Em causa está a informação avançada pela administração da PT SGPS, divulgada na quinta-feira à noite, segundo a qual «a responsabilidade dos administradores para com a sociedade não tem lugar quando o ato ou omissão assente em deliberação dos sócios, ainda que anulável» (artigo 72º/5 do Código das Sociedades Comerciais).
Segundo a Associação de Investidores e Analistas Técnicos do Mercado de Capitais esta informação «é ferida de qualidade, por incompleta».

Logo após a divulgação da informação da PT SGPS, a ATM enviou um requerimento ao regulador e ao presidente da mesa da assembleia-geral invocando um outro artigo que mostra que os administradores da empresa podem vir a ser responsabilizados e a responder pessoalmente e com património.

Em declarações à Lusa, o presidente da ATM, Octávio Viana explicou que sendo a PT SGPS uma sociedade aberta, está igualmente sujeita ao Código dos Valores Mobiliários, lei especial, e nomeadamente ao artigo 24.º, que «afasta expressamente o 72º/5».

O artigo aplica-se, por exemplo, se depois de aprovada a venda da PT Portugal em assembleia-geral, houver acionistas a instar a administração a abster-se de tomar a deliberação, por não se reverem nela, avançando para tribunal.

«Se o tribunal vier a dar razão a esses acionistas anulando a decisão, baseado na existência de vícios, então a administração poderá ter de responder pessoalmente e com o seu património», explicou.

Nos termos da lei, reforça, «por força do 24.º/3 do CVM, se a deliberação vier a ser declarada nula ou anulada, os titulares do órgão de administração que procedam à sua execução sem tomar em consideração o requerimento apresentado nos termos do número anterior são responsáveis pelos prejuízos causados, sem que a responsabilidade para com a sociedade seja excluída pelo disposto» no n.º 5 do artigo 72.º do Código das Sociedades Comerciais.

A ATM quer agora que o regulador «obrigue a PT SGPS a esclarecer e completar a referida informação» de forma «a evitar o enviesamento do juízo que os acionistas da PT SGPS podem fazer dos seus direitos», na próxima assembleia-geral, de 22 de janeiro.

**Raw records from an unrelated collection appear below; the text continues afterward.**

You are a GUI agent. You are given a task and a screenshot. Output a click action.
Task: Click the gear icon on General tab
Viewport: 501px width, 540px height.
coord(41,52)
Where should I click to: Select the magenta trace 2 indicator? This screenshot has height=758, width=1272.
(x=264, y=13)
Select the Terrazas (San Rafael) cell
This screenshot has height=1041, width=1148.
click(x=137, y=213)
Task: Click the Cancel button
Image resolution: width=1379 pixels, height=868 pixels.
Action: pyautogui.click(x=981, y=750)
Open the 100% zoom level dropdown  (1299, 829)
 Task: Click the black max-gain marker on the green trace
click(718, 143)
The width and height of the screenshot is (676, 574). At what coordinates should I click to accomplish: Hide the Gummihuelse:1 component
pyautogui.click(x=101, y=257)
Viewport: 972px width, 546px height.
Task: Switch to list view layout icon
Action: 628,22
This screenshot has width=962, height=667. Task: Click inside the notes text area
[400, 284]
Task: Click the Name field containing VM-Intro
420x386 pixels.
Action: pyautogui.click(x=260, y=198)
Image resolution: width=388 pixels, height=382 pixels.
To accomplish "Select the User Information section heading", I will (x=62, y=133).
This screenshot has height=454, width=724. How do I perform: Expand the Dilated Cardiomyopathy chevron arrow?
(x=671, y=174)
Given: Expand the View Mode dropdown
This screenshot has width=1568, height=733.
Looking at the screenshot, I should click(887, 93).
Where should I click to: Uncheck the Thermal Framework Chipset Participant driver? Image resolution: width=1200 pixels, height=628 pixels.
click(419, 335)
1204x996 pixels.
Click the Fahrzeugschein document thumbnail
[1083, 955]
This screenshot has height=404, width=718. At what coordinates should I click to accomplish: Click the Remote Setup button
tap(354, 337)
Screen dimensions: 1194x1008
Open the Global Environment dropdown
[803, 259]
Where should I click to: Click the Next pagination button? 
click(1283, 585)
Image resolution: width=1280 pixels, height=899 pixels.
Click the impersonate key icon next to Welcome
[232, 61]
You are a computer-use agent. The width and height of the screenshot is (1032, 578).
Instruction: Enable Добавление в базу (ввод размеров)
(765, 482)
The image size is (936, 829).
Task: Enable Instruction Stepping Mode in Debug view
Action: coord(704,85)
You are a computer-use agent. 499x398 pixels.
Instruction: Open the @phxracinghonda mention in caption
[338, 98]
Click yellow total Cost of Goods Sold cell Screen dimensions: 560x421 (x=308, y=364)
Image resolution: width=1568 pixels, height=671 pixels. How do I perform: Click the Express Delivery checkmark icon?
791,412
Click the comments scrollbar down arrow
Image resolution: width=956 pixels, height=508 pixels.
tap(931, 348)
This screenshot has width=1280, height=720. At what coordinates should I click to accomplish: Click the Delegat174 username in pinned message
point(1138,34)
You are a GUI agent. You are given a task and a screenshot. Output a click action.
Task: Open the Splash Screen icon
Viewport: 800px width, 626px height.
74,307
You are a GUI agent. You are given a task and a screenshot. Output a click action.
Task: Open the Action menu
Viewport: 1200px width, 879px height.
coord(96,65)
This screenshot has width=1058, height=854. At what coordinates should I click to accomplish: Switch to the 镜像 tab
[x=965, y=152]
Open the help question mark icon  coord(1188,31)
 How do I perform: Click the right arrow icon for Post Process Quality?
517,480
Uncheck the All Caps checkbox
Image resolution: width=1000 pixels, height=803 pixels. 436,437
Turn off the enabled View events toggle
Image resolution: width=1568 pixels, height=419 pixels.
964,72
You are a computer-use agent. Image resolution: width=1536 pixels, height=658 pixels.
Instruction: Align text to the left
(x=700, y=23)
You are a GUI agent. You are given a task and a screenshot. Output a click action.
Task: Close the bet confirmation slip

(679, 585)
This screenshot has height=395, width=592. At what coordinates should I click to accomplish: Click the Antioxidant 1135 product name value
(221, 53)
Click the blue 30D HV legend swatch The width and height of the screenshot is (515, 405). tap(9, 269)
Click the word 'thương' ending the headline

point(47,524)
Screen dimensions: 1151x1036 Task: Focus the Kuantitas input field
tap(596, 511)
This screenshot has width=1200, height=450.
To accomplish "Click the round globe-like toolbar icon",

No mesmo requerimento, a associação considera ainda que toda a informação prestada na quinta-feira à noite pela
administração da PT SGPS «é de tal forma relevante e suscetível de alterar o juízo económico-jurídico» que os acionistas deveriam ter pelo menos mais 15 dias para poder ler e informar-se sobre tudo o que agora está a ser divulgado e ponderar todos os aspetos envolvidos.

Por outro lado, defende ainda que os acionistas que não se inscreveram até dia 15 de janeiro (prazo limite para o fazer) na AG, por considerarem ser a melhor forma de defender os seus interesses, devem ter agora uma oportunidade, já que perante a nova informação poderão ter uma opinião diferente e querer participar.

«Nesse sentido, justifica-se um prazo de pelo menos 20 dias para que todos os acionistas possam analisar e ponderar a informação relevante apresentada ao mercado, e prepararem e inscreverem-se na AG que venha deliberar sobre a proposta de venda da PT Portugal», conclui.